_Data provided_
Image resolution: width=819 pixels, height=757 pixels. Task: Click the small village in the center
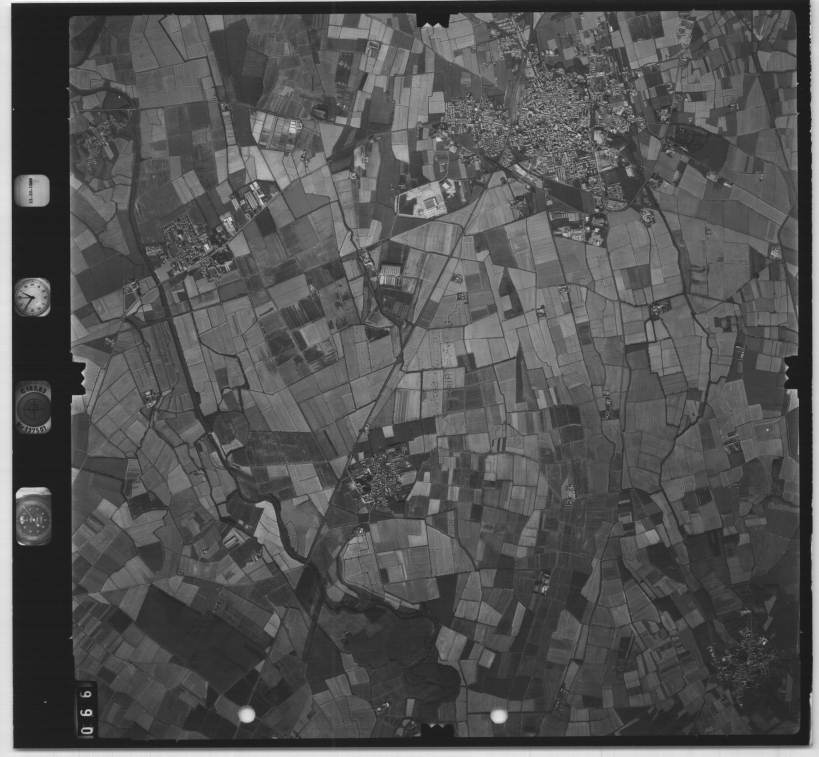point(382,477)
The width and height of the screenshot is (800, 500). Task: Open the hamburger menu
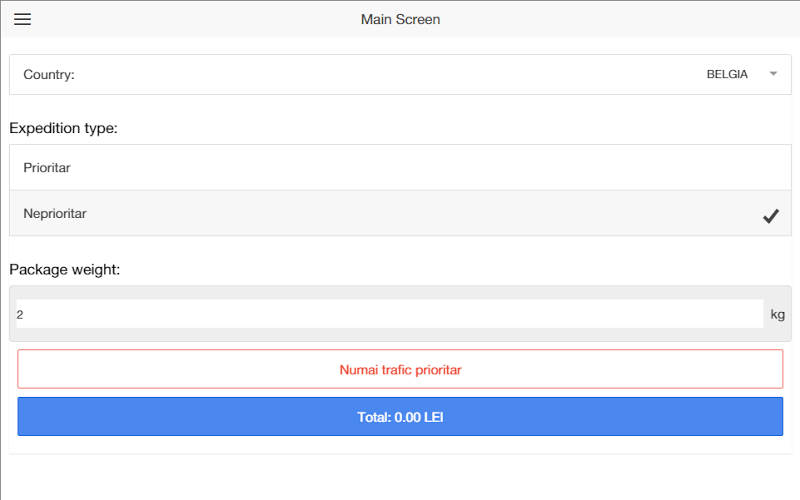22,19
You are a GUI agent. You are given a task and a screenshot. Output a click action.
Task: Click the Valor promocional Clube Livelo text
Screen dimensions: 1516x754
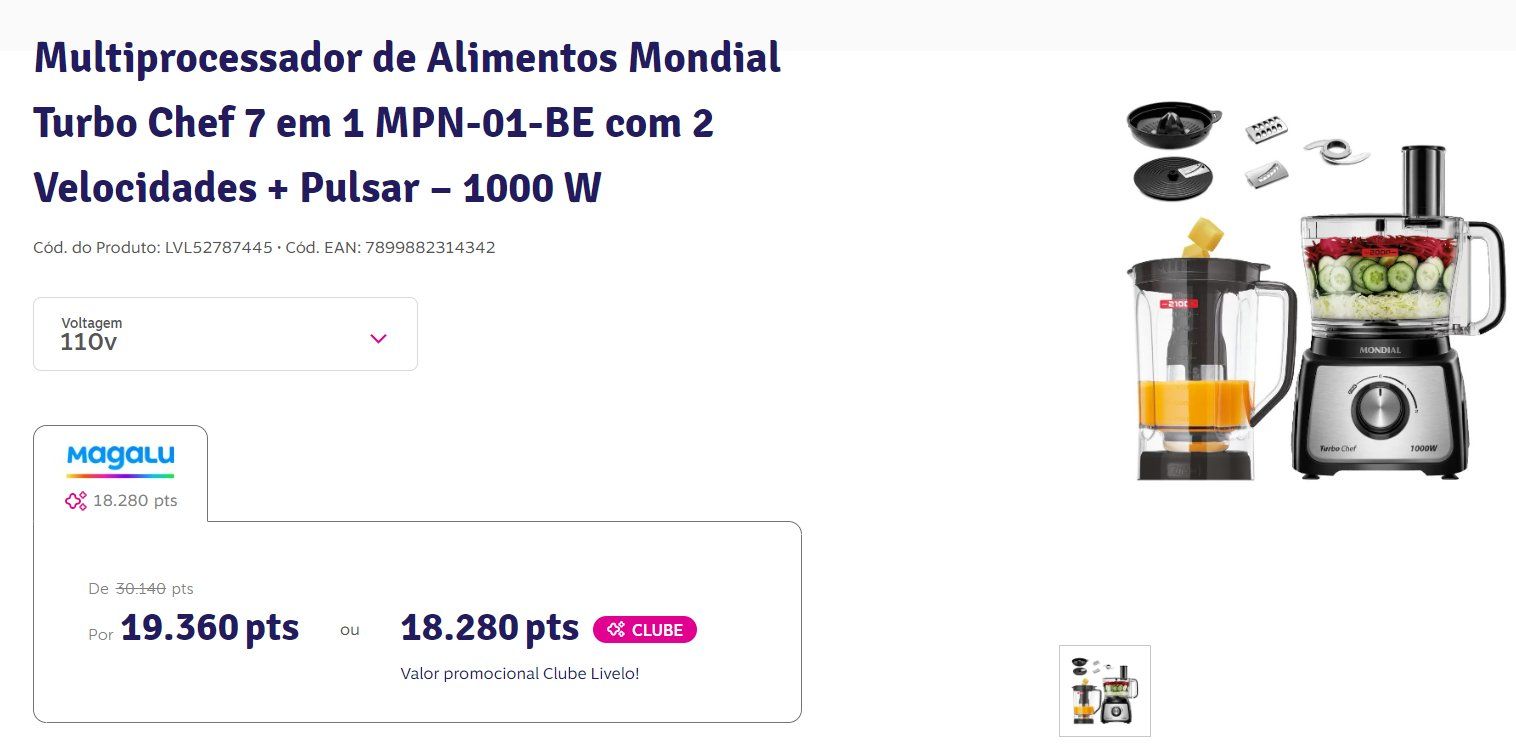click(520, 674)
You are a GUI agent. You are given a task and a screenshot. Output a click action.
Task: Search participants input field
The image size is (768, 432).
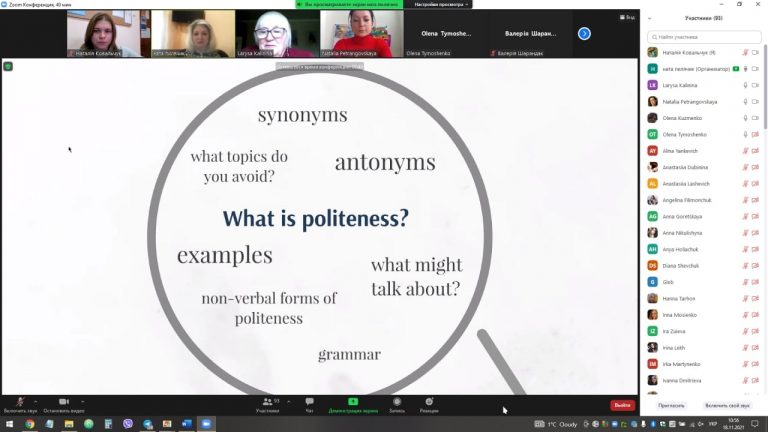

_Exercise brief_
Extract every line of the data exactly; pictures stay out.

_Solution to the exercise_
Image resolution: width=819 pixels, height=757 pixels. Task: Click the small village in the center
point(382,477)
The width and height of the screenshot is (800, 500). Task: Open the hamburger menu
22,19
You are a GUI agent. You are given a task and a screenshot. Output a click action.
Task: Click the Valor promocional Clube Livelo text
Screen dimensions: 1516x754
click(520, 674)
You are a GUI agent. You are given a task and a screenshot. Output a click action.
Task: Search participants input field
The image size is (768, 432).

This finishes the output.